## Exercise goal
Copy exactly the lines of the material below that run from the one containing "The image size is (1280, 885)." through the one containing "Screen dimensions: 1154x600". Copy no other lines.
───
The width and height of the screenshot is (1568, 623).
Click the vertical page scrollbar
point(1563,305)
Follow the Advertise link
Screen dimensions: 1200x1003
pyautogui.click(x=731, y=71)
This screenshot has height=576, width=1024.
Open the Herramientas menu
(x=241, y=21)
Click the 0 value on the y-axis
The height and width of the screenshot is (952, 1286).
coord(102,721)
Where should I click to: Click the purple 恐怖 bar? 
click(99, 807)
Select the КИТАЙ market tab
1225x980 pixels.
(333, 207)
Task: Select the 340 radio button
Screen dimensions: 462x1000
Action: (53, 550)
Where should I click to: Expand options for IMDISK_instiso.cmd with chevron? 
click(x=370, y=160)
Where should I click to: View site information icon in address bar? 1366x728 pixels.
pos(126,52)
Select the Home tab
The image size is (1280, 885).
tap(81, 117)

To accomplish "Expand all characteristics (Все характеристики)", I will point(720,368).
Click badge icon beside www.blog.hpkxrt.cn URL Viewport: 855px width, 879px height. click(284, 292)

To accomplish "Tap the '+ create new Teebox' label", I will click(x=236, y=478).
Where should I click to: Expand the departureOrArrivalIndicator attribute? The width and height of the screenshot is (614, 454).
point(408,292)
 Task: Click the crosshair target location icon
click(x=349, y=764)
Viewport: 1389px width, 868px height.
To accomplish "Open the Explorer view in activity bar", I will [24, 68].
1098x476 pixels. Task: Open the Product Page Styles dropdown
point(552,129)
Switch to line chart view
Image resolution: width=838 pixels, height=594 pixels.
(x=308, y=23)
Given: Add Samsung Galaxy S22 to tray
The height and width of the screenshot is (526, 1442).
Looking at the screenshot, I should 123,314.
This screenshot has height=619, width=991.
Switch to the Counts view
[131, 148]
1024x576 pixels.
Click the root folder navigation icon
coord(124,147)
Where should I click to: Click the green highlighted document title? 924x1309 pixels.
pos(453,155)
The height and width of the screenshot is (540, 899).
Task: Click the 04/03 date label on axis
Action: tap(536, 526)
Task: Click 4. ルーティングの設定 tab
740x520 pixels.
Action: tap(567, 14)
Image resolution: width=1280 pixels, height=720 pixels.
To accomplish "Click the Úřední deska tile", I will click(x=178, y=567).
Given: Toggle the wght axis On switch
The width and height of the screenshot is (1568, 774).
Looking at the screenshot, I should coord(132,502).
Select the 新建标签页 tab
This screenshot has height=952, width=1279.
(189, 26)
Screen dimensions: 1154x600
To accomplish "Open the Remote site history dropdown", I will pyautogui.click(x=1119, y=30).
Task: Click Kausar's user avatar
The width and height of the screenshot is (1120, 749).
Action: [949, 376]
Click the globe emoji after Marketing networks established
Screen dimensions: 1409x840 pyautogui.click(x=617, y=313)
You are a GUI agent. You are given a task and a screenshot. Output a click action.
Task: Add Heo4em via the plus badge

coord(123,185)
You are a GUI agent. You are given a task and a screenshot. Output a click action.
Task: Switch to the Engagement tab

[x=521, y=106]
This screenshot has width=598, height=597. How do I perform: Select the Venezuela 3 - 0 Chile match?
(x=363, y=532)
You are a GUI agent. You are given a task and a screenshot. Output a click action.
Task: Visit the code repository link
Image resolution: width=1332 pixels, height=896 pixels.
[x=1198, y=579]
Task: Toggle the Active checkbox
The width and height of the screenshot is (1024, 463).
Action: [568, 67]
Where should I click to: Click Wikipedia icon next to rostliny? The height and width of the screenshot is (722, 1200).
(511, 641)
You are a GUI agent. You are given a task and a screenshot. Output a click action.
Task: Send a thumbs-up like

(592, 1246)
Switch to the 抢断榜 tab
───
## Result for this task
The image size is (1280, 885).
tap(81, 117)

To accomplish "Expand all characteristics (Все характеристики)", I will point(720,368).
Click badge icon beside www.blog.hpkxrt.cn URL Viewport: 855px width, 879px height. click(284, 292)

To accomplish "Tap the '+ create new Teebox' label", I will click(x=236, y=478).
Where should I click to: Expand the departureOrArrivalIndicator attribute? The width and height of the screenshot is (614, 454).
point(408,292)
 Task: Click the crosshair target location icon
click(x=349, y=764)
Viewport: 1389px width, 868px height.
To accomplish "Open the Explorer view in activity bar", I will [24, 68].
1098x476 pixels. Task: Open the Product Page Styles dropdown
point(552,129)
Switch to line chart view
Image resolution: width=838 pixels, height=594 pixels.
(x=308, y=23)
Given: Add Samsung Galaxy S22 to tray
The height and width of the screenshot is (526, 1442).
Looking at the screenshot, I should 123,314.
This screenshot has height=619, width=991.
Switch to the Counts view
[131, 148]
1024x576 pixels.
Click the root folder navigation icon
coord(124,147)
Where should I click to: Click the green highlighted document title? 924x1309 pixels.
pos(453,155)
The height and width of the screenshot is (540, 899).
Task: Click the 04/03 date label on axis
Action: tap(536, 526)
Task: Click 4. ルーティングの設定 tab
740x520 pixels.
Action: tap(567, 14)
Image resolution: width=1280 pixels, height=720 pixels.
To accomplish "Click the Úřední deska tile", I will click(x=178, y=567).
Given: Toggle the wght axis On switch
The width and height of the screenshot is (1568, 774).
Looking at the screenshot, I should coord(132,502).
Select the 新建标签页 tab
This screenshot has height=952, width=1279.
(189, 26)
Screen dimensions: 1154x600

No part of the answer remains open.